** begin Excerpt **

The aromatic compound of the present invention can be used for an electrolyte of dye-sensitized solar cell. In an electrolyte of dye-sensitized solar cell, conduction of a salt of I⁻/I₃ ⁻ is necessary, and when I⁻ is used as a counter anion of the salt of the compound of the present invention, the material of the present invention works as an excellent electrolyte.
The aromatic compound of the present invention has advantages that thermal swelling and shrinkage are reduced because its boiling point is high, and a viscosity of the aromatic compound is decreased and oxidation resistance thereof is enhanced by making the aromatic compound contain the fluorine-containing ether.
In order to increase the conductivity of I⁻/I₃ ⁻, it is necessary to increase a salt concentration. From this point of view, preferred are salts derived from an aromatic ring structure having a higher concentration of basic functional groups. Therefore preferred are compounds containing polyfunctional basic group in one Ry, and concretely more preferred are the mentioned aromatic ring structures in which the atom forming the basic functional group constitutes the aromatic ring structure at the same time (examples of Ry of (ii) and (iii) explained supra).
(Lubricant)

** end Excerpt **

• _Exercises_:
**1)** Please reproduce, word for word, the passage on the aromatic compound from "The aromatic compound of the present invention has" to "the fluorine-containing ether.".
**2)** Write the next part of the passage on the aromatic compound, picking up after its final line.

** begin Provided data **

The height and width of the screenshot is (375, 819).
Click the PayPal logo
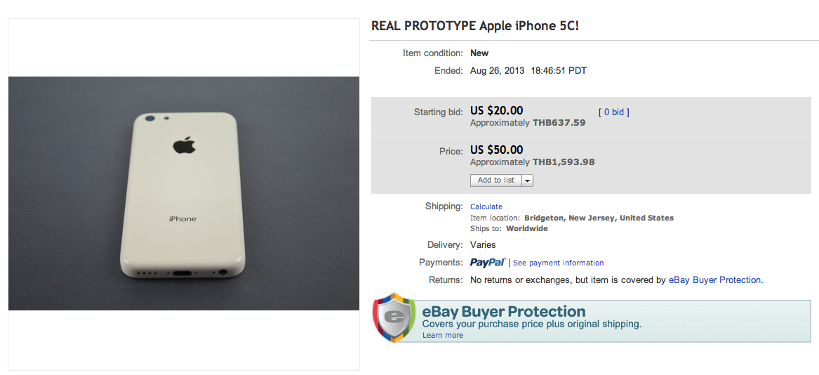pos(487,263)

** end Provided data **

• _Answers to the problems_:
**1)**
The aromatic compound of the present invention has advantages that thermal swelling and shrinkage are reduced because its boiling point is high, and a viscosity of the aromatic compound is decreased and oxidation resistance thereof is enhanced by making the aromatic compound contain the fluorine-containing ether.

**2)**
Perfluoro polyether has been used for long as a lubricant. Since perfluoro polyether has no adhesion to a substrate, in order to enhance adhesion, there is employed a method of introducing a functional group such as hydroxyl or carboxyl, or converting to a salt of carboxylic acid. For example, with respect to a lubricant to be used as a magnetic recording medium, there are a report that an ester compound of perfluoro polyether having hydroxyl or carboxyl is used as a lubricant (JP5-194970A) and a report that an amine salt compound of perfluoro polyether having carboxylic acid group at an end or both ends thereof is used as a lubricant (JP5-143975A, JP2001-216625A). However acidity of carboxylic acid at an end of perfluoro polyether is higher than that of usual hydrocarbon carboxylic acid. Therefore in the case of ester, hydrolysis easily occurs and there is a problem with long-term stability. Also even in the case of using an amine salt compound of perfluoro polyether having carboxylic acid at an end thereof, since acidity of the carboxylic acid at an end of perfluoro polyether is strong, free carboxylic acid influences a substrate. Therefore an excessive amount of aromatic amine must be contained in the presence of the salt, and there is a problem with long-term stability due to dropping out and vaporization of the low molecular weight aromatic amine from a substrate.
When the aromatic compound of the present invention is used as a lubricant, the lubricant must be in the form of a composition containing the aromatic compound and an acid because the compound itself has basicity and has an adverse effect on a substrate. However since the fluorine-containing ether chain of the compound of the present invention has basicity, the compound can be used as a lubricant component in the form of a composition containing a weak acid having less effect on a substrate, and there are such effects that long-term stability is high and further adhesion to a substrate is excellent since the compound contains an aromatic ring structure.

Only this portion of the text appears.